Gli Everything but the Girl tornano dopo 24 anni e per molti versi è come se non fossero mai andati via: il suono di Fuse ricorda il loro arrivo nel mondo dei club degli anni novanta, quando il breakbeat s’infiltrò nella sognante elettronica indie. Ma qui c’è una differenza cruciale, ed è Tracey Thorn. Parlando di Temperamental (1999) lei ha scritto che “in un certo senso ero la cantante ospite nell’album di qualcun altro”. In Fuse non è così. Il sobrio pianoforte di Ben Watt e i synth tesi e carichi d’ansia fanno un passo indietro e lasciano Thorn in primo piano. E lei è più che all’altezza del compito: ora ha una voce più piena, profonda, arricchita dall’esperienza e perfettamente adatta a queste canzoni sulla ricerca della luce nell’oscurità. “Dammi qualcosa a cui posso aggrapparmi per sempre”, supplica in Forever. “Non essere così duro con te stesso, fatti un’altra sigaretta”, consiglia decisa in When you mess up. Ma è il ritornello di Nothing left to lose – “Baciami mentre il mondo va in rovina” – che racchiude nel modo migliore il disco. C’è una presa di coscienza che per far passare la fatica – quella che forse arriva con l’età, o forse è un sintomo dello zeitgeist di oggi – servono l’amore e il dolce abbandono nella danza.
Becca Inglis, The Skinny
Fantasticare sulla vendetta nei confronti di un ex va molto di moda e sembra faccia anche bene alle vendite. Ma Salad, un pezzo di questo debutto di Sabrina Teitelbaum come Blondshell, alza l’asticella ponendosi tra la rabbia dei Cranberries e situazioni più oscure alla Depeche Mode. Quello che immagina è di uccidere l’uomo che ha fatto del male alla sua amica: è il momento più esplicitamente furioso di tutto il disco, che altrove tratta la rabbia in maniera più sottile e sfumata, per riflettere sulle dinamiche complesse che possono spingere le donne a tollerare i maltrattamenti. Se nella sua vita artistica precedente, quando si firmava Baum, la giovane cantautrice di Los Angeles scriveva slogan alt-pop alienati e femministi che sembravano già sentiti, con la disintossicazione e il lockdown della pandemia ha trovato ispirazione nelle Hole e in PJ Harvey, e l’ha incanalata in un’opera di formazione infuocata ma anche lucida e divertente. Una costante è il desiderio distruttivo di sentire qualcosa, che arrivi dalle droghe, dal sesso o da conferme ingannevoli: “Sono innamorata di un sentimento, non di qualcuno o qualcosa”, canta in Tarmac. Blondshell riesce a trasformare questo desiderio in un rock melodico che getta un po’ di aria fresca sulle influenze degli anni novanta.

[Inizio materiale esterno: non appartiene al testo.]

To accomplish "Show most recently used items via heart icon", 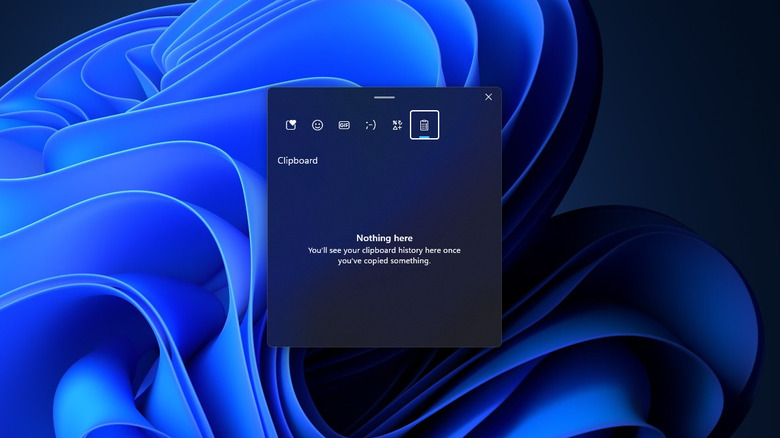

Laura Snapes, The Guardian
Se non siete studenti di violoncello probabilmente non sapete che Jacques Offenbach, famoso per le sue operette, compose anche molti duo per questo strumento. Il compositore tedesco naturalizzato francese era lui stesso un violoncellista, quindi la sua gestione dello strumento è sempre idiomatica e, prevedibilmente, ricchissima di melodie. Si potrebbe pensare che dopo aver ascoltato uno dopo l’altro duetti di tre movimenti, con tutti i ritornelli, si provi un senso di stanchezza o di monotonia. Eppure l’uso attento dei registri e l’accurata divisione di melodia e accompagnamento tra i due strumenti riescono sempre a mantenere alta l’attenzione di chi ascolta. Merito anche dell’intonazione impeccabile, dell’unanimità d’insieme e del fraseggio intelligentemente sfumato dei violoncellisti Giovanni Sollima e Andrea Noferini. Un buon esempio è il discreto vibrato del tema con variazioni dell’op. 19 n. 2. Anche i passaggi tecnicamente più ardui non sono mai un problema per i due musicisti. Forse molti penseranno che quasi otto ore di musica per due violoncelli di Offenbach sono un po’ troppe. Ma questo album della Brilliant Classics è veramente consigliato a tutti gli studenti e gli insegnanti di violoncello e, inutile dirlo, ai fanatici di questo strumento.